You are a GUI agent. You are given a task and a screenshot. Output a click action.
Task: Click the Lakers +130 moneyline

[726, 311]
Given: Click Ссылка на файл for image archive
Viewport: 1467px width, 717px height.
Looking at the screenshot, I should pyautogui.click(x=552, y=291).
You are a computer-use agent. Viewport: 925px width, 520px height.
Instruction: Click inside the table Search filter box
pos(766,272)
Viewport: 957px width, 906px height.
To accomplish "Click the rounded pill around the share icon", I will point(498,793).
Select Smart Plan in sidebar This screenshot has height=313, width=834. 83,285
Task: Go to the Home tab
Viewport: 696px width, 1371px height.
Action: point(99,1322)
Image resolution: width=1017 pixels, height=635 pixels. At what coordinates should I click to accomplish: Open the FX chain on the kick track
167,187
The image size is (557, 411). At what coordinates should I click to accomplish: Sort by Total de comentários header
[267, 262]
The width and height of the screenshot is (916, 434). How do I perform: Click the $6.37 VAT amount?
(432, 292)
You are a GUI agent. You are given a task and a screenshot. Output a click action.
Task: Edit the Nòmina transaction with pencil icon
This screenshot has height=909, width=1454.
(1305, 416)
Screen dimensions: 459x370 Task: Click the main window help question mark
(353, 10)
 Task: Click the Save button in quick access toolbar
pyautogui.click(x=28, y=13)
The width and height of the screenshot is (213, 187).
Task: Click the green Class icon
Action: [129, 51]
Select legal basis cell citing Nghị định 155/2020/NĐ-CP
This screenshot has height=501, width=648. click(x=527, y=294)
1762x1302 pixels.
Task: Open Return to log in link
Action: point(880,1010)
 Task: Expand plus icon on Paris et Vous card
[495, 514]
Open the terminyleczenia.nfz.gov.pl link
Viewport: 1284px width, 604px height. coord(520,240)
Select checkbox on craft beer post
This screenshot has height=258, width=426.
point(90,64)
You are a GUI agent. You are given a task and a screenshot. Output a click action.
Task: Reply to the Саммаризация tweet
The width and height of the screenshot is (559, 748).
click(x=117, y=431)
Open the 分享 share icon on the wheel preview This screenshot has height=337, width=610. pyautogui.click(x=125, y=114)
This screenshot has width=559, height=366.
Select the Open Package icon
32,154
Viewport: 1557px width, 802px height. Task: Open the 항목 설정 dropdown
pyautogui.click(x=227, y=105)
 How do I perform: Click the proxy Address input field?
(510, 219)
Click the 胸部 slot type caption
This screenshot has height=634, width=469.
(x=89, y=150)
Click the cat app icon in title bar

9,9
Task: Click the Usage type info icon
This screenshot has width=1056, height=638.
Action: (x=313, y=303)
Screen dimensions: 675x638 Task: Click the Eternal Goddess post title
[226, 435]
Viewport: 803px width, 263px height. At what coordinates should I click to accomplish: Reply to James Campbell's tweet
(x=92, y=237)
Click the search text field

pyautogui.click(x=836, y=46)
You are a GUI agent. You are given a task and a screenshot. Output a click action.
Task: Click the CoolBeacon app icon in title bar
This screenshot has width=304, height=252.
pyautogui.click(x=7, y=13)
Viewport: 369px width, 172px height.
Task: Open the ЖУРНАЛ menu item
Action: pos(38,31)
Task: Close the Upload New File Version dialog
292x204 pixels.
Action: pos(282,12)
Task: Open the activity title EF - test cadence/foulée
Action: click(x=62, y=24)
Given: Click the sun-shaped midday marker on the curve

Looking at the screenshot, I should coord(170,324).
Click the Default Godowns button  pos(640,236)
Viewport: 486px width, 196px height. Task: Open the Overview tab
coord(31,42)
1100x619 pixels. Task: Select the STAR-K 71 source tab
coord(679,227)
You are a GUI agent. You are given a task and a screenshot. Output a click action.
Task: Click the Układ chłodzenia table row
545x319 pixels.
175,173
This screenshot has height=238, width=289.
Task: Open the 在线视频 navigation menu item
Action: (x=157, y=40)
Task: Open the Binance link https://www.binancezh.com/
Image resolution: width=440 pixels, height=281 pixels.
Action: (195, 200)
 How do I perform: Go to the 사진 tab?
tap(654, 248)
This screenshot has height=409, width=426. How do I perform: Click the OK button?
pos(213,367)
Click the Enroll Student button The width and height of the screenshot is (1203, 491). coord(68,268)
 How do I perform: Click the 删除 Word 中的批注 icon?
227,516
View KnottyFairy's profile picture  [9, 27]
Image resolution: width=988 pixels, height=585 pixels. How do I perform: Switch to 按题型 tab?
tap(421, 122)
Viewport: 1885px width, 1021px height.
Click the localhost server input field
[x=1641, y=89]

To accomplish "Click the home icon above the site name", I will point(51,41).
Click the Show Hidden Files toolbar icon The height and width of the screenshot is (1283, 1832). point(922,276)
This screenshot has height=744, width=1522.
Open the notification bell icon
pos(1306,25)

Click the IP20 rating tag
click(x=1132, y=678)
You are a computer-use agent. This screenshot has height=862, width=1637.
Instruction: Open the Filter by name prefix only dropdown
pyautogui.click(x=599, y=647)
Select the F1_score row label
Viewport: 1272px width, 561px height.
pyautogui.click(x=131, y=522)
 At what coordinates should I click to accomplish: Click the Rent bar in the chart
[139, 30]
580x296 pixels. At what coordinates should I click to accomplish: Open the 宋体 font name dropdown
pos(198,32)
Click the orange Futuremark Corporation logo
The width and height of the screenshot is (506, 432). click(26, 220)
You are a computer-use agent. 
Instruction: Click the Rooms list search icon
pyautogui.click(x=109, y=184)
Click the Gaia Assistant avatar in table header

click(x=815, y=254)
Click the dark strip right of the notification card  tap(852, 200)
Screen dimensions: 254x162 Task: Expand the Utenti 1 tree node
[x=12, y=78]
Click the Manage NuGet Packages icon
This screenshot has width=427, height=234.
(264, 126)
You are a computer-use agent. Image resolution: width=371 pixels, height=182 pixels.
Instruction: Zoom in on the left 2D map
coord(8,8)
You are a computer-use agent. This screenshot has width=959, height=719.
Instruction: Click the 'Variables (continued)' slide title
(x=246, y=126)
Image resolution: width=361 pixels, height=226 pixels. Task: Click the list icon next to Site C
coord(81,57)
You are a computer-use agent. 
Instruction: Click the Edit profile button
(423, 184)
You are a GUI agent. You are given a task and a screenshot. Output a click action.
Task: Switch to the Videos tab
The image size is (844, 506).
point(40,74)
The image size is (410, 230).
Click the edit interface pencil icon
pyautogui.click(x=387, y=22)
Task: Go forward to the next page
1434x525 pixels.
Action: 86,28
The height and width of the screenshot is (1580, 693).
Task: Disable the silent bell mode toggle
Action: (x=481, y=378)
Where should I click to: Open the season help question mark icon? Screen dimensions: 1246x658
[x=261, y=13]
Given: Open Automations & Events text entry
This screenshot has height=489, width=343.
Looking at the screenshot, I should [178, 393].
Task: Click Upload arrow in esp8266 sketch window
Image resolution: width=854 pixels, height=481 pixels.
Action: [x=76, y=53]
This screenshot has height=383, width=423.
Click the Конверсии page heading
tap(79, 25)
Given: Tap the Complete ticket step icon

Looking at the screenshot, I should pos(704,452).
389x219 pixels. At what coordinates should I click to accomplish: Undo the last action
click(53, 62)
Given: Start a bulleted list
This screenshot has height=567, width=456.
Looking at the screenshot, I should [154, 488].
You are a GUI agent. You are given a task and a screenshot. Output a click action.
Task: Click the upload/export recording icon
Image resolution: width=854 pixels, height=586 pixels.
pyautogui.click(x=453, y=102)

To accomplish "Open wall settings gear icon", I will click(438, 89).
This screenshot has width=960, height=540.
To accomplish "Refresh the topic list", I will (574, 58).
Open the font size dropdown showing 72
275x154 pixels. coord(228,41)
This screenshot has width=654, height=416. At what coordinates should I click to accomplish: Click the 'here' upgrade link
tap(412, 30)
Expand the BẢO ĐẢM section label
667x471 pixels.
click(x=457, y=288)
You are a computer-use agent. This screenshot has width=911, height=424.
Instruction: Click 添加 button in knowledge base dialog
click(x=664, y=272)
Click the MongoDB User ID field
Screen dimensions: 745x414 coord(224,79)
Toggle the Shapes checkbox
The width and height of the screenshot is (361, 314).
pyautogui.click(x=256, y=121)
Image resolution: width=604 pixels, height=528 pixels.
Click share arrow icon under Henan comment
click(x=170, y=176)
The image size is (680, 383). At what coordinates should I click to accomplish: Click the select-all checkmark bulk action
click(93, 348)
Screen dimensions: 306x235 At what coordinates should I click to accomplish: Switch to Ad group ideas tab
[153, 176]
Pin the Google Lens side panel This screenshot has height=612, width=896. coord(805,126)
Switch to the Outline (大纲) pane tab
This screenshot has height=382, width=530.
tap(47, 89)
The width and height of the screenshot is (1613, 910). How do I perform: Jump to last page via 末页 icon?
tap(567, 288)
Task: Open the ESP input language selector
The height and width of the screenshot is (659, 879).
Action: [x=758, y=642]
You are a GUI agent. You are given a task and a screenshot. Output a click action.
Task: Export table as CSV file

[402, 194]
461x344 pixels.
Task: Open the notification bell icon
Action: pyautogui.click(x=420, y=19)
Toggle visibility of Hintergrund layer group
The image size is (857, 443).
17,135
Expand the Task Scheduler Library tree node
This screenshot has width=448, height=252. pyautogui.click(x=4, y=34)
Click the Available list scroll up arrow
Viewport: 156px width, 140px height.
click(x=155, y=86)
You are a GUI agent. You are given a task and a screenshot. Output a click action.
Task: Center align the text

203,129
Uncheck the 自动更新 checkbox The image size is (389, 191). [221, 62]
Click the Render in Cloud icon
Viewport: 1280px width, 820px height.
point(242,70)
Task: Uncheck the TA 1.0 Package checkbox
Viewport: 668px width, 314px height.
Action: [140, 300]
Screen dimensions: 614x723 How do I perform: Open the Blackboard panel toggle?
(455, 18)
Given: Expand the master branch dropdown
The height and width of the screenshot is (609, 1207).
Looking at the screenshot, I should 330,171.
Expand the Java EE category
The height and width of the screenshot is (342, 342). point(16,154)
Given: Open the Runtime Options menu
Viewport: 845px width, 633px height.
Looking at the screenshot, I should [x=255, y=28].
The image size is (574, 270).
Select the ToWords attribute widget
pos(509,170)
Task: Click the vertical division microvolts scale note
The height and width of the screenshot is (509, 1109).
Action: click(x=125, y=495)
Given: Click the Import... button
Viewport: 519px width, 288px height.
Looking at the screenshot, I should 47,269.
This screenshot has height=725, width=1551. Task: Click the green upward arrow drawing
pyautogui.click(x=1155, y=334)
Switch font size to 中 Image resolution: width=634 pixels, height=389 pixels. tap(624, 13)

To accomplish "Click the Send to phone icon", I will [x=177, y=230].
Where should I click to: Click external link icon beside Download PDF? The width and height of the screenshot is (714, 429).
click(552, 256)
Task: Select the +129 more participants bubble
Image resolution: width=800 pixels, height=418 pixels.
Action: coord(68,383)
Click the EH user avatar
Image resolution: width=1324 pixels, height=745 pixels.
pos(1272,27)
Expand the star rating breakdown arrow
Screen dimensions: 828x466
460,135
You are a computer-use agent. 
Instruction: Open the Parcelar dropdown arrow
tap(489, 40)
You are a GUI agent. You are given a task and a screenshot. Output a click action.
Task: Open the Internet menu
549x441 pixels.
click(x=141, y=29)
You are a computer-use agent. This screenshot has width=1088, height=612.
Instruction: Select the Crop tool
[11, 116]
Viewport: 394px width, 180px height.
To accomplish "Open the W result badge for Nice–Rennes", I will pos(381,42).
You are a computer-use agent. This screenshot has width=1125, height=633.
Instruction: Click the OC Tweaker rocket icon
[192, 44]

-=-=-

Exercise description: Copy the lines of the records above exactly, from the line containing "Task: Open the Binance" to the line containing "click(x=1132, y=678)", with both of those lines included.

Task answer:
Task: Open the Binance link https://www.binancezh.com/
Image resolution: width=440 pixels, height=281 pixels.
Action: (195, 200)
 How do I perform: Go to the 사진 tab?
tap(654, 248)
This screenshot has height=409, width=426. How do I perform: Click the OK button?
pos(213,367)
Click the Enroll Student button The width and height of the screenshot is (1203, 491). coord(68,268)
 How do I perform: Click the 删除 Word 中的批注 icon?
227,516
View KnottyFairy's profile picture  [9, 27]
Image resolution: width=988 pixels, height=585 pixels. How do I perform: Switch to 按题型 tab?
tap(421, 122)
Viewport: 1885px width, 1021px height.
Click the localhost server input field
[x=1641, y=89]

To accomplish "Click the home icon above the site name", I will point(51,41).
Click the Show Hidden Files toolbar icon The height and width of the screenshot is (1283, 1832). point(922,276)
This screenshot has height=744, width=1522.
Open the notification bell icon
pos(1306,25)

Click the IP20 rating tag
click(x=1132, y=678)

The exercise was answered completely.